Saved entries:
···
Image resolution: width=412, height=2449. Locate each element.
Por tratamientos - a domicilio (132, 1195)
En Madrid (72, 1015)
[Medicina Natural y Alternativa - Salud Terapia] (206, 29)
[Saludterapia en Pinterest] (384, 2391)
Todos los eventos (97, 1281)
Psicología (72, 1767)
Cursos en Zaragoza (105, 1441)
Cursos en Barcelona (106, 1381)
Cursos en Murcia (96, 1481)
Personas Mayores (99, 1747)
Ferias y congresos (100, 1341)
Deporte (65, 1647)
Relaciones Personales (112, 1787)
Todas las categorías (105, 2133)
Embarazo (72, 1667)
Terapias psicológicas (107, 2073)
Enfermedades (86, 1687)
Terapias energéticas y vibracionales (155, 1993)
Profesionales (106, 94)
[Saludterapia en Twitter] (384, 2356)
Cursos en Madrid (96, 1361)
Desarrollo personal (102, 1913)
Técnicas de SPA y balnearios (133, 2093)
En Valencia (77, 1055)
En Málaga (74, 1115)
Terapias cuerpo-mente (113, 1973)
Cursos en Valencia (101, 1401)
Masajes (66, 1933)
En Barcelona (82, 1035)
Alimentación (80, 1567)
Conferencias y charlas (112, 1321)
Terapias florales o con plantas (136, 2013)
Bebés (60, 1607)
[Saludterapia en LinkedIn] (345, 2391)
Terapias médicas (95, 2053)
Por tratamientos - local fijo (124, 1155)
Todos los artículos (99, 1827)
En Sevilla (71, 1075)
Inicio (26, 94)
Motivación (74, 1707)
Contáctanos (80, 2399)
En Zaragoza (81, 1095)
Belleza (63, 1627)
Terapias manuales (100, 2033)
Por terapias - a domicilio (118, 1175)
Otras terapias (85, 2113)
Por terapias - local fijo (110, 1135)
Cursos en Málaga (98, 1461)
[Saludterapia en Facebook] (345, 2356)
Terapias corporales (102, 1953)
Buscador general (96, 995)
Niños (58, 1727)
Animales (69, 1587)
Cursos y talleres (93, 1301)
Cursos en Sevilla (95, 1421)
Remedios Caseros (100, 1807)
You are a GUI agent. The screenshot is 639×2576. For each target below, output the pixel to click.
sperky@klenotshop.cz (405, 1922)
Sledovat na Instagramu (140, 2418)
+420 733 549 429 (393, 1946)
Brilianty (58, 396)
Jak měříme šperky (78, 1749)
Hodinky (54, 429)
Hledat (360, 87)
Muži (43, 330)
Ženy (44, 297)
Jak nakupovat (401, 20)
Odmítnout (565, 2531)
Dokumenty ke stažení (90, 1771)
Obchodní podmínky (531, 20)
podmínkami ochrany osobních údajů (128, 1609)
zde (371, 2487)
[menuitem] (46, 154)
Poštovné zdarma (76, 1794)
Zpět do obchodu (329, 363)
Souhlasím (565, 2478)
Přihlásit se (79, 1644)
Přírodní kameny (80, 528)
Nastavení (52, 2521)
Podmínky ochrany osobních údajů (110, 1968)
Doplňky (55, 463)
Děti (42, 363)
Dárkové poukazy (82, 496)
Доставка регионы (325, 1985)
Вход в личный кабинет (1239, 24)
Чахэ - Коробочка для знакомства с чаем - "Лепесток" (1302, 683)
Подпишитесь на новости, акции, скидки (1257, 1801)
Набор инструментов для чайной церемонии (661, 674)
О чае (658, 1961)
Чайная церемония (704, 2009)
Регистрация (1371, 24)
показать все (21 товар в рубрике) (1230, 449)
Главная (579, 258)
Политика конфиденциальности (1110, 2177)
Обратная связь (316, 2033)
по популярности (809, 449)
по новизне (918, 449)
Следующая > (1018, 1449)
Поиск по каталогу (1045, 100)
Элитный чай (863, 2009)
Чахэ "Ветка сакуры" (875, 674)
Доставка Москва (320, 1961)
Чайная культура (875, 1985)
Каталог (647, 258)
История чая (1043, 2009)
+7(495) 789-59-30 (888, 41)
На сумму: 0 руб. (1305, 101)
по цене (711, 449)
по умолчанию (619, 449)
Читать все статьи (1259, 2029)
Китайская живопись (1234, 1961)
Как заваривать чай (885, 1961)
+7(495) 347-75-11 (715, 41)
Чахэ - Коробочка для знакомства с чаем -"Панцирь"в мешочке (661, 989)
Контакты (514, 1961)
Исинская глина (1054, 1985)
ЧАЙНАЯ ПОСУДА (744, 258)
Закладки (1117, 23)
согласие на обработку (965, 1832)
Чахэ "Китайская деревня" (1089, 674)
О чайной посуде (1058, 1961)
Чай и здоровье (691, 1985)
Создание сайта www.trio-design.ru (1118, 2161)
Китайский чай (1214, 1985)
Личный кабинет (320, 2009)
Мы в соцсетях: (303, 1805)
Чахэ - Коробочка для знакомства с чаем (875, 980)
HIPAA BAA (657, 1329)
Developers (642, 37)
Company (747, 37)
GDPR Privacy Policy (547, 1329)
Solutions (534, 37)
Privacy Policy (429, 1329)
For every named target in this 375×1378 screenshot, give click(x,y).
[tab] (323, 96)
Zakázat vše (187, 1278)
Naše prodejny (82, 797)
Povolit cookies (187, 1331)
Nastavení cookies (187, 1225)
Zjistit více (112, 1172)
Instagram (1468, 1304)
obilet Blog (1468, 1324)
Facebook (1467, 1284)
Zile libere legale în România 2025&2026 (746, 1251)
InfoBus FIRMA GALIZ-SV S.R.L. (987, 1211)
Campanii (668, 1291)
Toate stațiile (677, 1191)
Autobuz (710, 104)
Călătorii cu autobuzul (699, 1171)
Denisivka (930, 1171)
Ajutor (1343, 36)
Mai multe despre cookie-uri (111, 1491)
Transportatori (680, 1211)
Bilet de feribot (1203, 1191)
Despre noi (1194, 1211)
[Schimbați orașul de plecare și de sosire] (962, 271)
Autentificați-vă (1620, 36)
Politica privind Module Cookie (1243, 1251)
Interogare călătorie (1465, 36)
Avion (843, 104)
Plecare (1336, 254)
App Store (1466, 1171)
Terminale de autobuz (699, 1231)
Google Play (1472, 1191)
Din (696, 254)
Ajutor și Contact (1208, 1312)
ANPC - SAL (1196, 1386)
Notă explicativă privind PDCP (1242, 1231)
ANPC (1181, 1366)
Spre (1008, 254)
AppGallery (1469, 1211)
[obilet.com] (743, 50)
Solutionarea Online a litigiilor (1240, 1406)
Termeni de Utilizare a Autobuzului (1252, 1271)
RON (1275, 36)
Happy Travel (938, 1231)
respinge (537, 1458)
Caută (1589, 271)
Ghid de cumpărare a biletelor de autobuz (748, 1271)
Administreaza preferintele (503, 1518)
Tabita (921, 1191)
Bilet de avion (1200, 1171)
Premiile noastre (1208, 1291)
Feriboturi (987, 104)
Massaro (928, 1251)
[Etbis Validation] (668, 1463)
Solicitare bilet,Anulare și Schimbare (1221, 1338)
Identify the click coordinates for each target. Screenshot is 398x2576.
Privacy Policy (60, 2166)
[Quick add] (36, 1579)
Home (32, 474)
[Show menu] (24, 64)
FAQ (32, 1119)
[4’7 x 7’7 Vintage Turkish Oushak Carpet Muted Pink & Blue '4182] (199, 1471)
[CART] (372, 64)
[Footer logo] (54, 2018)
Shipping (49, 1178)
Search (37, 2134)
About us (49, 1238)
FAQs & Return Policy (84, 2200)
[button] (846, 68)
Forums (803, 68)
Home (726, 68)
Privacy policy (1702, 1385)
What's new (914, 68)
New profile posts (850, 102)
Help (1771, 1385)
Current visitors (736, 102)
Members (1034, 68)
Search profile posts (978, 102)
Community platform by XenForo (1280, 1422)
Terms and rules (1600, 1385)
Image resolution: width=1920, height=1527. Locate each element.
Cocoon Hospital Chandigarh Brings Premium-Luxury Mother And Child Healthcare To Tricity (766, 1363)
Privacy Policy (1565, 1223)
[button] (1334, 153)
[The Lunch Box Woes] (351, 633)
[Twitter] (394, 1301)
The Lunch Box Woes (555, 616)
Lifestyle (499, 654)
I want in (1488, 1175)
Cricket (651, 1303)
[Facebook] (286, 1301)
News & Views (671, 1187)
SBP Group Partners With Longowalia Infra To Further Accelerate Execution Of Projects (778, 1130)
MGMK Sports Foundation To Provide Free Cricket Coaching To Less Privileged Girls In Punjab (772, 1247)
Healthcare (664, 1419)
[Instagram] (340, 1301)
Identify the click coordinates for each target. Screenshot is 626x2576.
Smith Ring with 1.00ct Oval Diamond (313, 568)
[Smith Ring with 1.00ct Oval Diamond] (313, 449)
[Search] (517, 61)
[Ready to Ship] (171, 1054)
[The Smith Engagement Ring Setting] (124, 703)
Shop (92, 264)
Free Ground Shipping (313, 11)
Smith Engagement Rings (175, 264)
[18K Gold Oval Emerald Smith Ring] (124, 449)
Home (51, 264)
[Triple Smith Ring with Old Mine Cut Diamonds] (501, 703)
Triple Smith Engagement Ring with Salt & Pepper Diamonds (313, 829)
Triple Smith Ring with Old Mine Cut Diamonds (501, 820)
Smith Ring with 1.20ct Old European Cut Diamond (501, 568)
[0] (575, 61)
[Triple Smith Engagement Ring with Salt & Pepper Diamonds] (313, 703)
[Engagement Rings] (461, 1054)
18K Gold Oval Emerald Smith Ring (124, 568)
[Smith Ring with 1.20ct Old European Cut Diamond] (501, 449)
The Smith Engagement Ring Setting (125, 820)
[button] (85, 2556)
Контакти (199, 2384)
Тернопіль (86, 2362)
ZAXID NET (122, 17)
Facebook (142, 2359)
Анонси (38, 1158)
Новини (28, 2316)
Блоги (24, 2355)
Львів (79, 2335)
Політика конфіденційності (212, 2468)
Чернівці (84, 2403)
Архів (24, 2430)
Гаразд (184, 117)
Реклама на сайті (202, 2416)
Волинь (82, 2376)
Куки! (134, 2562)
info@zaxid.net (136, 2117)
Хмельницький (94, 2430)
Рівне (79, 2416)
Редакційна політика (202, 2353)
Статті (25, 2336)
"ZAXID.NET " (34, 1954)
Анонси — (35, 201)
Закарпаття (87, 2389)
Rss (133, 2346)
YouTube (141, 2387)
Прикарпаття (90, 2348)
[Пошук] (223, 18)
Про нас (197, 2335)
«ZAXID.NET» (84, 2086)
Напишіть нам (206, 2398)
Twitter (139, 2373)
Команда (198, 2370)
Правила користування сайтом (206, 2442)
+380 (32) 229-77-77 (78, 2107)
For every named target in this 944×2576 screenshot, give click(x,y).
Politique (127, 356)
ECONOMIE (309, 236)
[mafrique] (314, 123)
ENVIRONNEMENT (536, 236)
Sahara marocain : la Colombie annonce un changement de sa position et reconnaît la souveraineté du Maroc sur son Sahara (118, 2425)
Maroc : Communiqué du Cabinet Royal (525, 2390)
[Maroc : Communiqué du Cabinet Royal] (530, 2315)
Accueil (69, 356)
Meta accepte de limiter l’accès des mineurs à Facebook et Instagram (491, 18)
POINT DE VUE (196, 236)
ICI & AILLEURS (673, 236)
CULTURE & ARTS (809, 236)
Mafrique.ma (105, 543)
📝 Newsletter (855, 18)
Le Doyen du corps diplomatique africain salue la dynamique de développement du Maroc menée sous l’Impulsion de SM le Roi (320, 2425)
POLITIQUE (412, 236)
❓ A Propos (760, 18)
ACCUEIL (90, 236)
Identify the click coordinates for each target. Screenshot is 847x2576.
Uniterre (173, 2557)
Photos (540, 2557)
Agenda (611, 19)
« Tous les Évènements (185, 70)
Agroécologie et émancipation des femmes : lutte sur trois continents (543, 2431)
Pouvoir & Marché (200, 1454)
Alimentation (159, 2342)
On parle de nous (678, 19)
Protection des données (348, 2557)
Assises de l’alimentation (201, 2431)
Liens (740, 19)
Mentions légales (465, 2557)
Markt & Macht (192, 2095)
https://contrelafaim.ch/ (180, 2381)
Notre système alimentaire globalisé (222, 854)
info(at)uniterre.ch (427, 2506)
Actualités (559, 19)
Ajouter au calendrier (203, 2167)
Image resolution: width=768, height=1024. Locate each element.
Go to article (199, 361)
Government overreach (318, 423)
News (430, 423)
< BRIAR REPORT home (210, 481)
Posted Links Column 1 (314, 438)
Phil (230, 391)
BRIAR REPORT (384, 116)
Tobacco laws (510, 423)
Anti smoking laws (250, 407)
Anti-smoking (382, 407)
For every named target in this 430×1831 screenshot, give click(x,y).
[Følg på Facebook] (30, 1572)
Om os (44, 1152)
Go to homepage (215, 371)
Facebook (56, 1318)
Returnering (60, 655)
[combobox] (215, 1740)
···
Task to complete:
Provide the count of lines above that contain "Search", without any other words.

Response area:
3